Today’s hegemonic ideology is this kind of state of emergency ideology. What we need is to withdraw — don’t be afraid to withdraw and think. You know, Marx thesis eleven: philosophers have only interpreted the world; the time is, we have now to change it. Maybe, as good Marxists, we should turn it around. Maybe we are trying to change it too much. It’s time to redraw and to interpret it again, because do we really know what is going on today? ….Don’t be — don’t feel guilty for withdrawing from immediate engagement and for trying to understand what’s going on.
This is about Slavoj Zizek’s statement in an interview in Democracy Now about his thoughts in the War On Iraq, War on Terror, among others. See link below
One of the most glaring points in Zizek’s interview is his call for a ‘strategic withdrawal from immediate engagement.’
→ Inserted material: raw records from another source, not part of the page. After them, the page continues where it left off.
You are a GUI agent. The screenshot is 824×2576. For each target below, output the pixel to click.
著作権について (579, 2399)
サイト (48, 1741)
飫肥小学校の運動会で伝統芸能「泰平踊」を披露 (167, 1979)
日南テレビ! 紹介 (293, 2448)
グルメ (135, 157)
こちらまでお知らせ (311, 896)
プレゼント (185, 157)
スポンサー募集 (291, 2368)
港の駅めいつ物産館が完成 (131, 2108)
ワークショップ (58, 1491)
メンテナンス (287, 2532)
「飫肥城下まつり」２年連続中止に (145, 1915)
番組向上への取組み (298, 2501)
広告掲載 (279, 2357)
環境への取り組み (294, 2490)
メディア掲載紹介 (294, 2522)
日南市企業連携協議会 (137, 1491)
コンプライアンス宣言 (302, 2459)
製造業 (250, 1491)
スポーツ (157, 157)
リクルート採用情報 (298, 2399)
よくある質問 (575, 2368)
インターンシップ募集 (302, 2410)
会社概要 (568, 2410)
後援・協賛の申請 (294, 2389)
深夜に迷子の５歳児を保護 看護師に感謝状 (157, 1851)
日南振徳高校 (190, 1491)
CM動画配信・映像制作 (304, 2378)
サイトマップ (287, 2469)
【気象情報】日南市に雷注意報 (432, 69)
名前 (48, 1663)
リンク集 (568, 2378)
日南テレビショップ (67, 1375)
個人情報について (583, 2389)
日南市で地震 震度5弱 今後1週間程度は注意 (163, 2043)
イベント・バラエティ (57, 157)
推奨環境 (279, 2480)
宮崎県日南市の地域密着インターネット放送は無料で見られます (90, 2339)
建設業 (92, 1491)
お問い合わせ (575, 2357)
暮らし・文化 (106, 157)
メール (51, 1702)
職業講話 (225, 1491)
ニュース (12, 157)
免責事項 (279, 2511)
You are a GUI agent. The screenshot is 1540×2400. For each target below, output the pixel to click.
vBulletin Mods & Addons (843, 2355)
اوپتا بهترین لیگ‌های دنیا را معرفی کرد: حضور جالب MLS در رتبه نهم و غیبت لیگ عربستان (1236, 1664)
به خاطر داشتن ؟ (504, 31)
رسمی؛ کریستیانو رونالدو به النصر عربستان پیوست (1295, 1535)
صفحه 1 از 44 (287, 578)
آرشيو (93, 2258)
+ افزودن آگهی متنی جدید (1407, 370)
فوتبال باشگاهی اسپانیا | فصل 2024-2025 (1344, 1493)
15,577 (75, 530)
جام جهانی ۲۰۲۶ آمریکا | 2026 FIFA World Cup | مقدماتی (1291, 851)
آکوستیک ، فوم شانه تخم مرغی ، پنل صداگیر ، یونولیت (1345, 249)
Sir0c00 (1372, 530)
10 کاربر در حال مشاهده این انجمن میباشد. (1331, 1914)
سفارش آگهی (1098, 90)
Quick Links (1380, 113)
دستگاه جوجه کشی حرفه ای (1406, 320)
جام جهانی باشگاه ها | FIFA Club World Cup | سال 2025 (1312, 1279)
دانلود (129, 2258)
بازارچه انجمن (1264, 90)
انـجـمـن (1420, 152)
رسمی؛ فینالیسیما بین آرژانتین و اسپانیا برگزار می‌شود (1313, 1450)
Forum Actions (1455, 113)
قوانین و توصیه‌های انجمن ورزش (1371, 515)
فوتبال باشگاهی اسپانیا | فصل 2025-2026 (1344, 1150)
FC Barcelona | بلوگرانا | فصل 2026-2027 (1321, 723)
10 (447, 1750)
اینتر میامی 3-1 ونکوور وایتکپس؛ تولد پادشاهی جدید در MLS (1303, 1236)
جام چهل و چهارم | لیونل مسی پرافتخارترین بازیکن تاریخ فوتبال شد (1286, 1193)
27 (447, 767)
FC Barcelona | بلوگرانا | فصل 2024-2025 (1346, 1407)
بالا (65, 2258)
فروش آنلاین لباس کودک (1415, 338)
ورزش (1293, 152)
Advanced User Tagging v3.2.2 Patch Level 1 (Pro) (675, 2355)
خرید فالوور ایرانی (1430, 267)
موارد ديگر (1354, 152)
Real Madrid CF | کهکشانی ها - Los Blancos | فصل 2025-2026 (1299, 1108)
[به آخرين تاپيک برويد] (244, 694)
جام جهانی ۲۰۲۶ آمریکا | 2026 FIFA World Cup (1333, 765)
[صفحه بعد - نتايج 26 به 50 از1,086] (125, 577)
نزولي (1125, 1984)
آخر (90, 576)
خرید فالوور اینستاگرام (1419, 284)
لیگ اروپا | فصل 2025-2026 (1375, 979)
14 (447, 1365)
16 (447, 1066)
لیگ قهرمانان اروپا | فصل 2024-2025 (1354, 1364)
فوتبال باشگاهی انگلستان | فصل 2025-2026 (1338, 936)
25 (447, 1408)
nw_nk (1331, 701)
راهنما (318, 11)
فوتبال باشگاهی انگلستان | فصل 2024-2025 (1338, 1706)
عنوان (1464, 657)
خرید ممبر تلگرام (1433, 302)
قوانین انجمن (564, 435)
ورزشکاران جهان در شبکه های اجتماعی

Zizek’s statement is rather straightforward. I fully understand that Zizek is coming from a traumatized position, particularly from the rather disappointing experience of what he calls the ‘Really Existing Socialism’, or those of the USSR and the Soviet bloc, among others. Stalinism was a total catastrophe for him, and he viewed the events that lead from the emancipatory explosion of the Russian October Revolution to the catastrophe that is Stalinism as a complex phenomenon. To make this phenomenon more palatable, we can say that Stalinism can be considered to be a pragmatistic (and hence irrational) mode of socialist system that failed to be.
Zizek claims that ‘maybe we are tryng to change the world too much.’ In this he warns us against blindingly acting out our Marxisms which may eventually lead to reenacting the horrors of Really Existing Socialism.
And all of these seems right. ‘We must stop and think first’, ‘interpret the world again,’ ‘withdraw from acting and try to figure out what is happening in world first’, etc. This reversal of Marx’s ‘thesis eleven’, however, seems to be more pragmatist than Marxist.
Zizek is obviously romanticizing the role of the intellectual in his point; the intellectual must be trailblazer who will figure out the terrain first before the whole group will proceed. Yes, this is true, but must be intellectual necessarily be impotent, isolated from immediate engagement, thinking for hours in his thinking chair until he finally figures out the puzzle?
Maybe Zizek needs to read go back to his Marx. The intellectual is not an isolated subject, class-less and free, unengaged in the daily workings of capital. Despite the singularities of his individuality and his role as an intellectual, he is still part and parcel of the larger systems of capital and politics. From this point alone, withdrawal from immediate is in fact impossible. Selling books and finding the best spot to give a lecture on are all actions that swim inside the current mechanisms of the system. As all actions are political (as Zizek himself may easily point out as part of his toilet humor), one does not need to join rallies or bear arm to make himself politically relevant. Indeed, the ‘withdrawal’ from immediate engagement itself is a political choice that seeks to depoliticize the act of philosophical excursion and ‘figuring out what the fuck is really happening.’
More importantly, one must place Zizek’s statement in the conjunction with dialectics of theory and practice. Tracing the parameters and describing the picture of today’s capitalism will never be achieved potently with just researching on the internet or discussing with your fellow Marxists. First and foremost, an epistemology of capitalism will only be extracted in its fullest by delving in it. Experiencing capitalism and engaging it head-on (practice) is one of the most important ways to create a new, working and dynamic conceptual framework of contemporary capitalism. Hence, withdrawing from immediate engagement will definitely not do the work. This act is only an act of compliance to the logic of the system, playing capitalism’s own game. The thing is: once we disengage ourselves from the immediate emergencies, yes, we may finally come up to a working framework. But then, capitalism will again transform and again we will construct another framework, repeating the cycle endlessly and wasting our intellectual efforts.
And finally, the most important truth is, do we really have the assurance that we can create a perfect framework and resolve the dilemmas of capitalism once and for all if we stop from ‘changing the world’ now’ and give our efforts to figuring it? The sad fact is, as the dialectic of theory and practice is dynamic and arduous, what we really need to do is keep on changing the world while we learn our lessons until the system is exhausted as hell.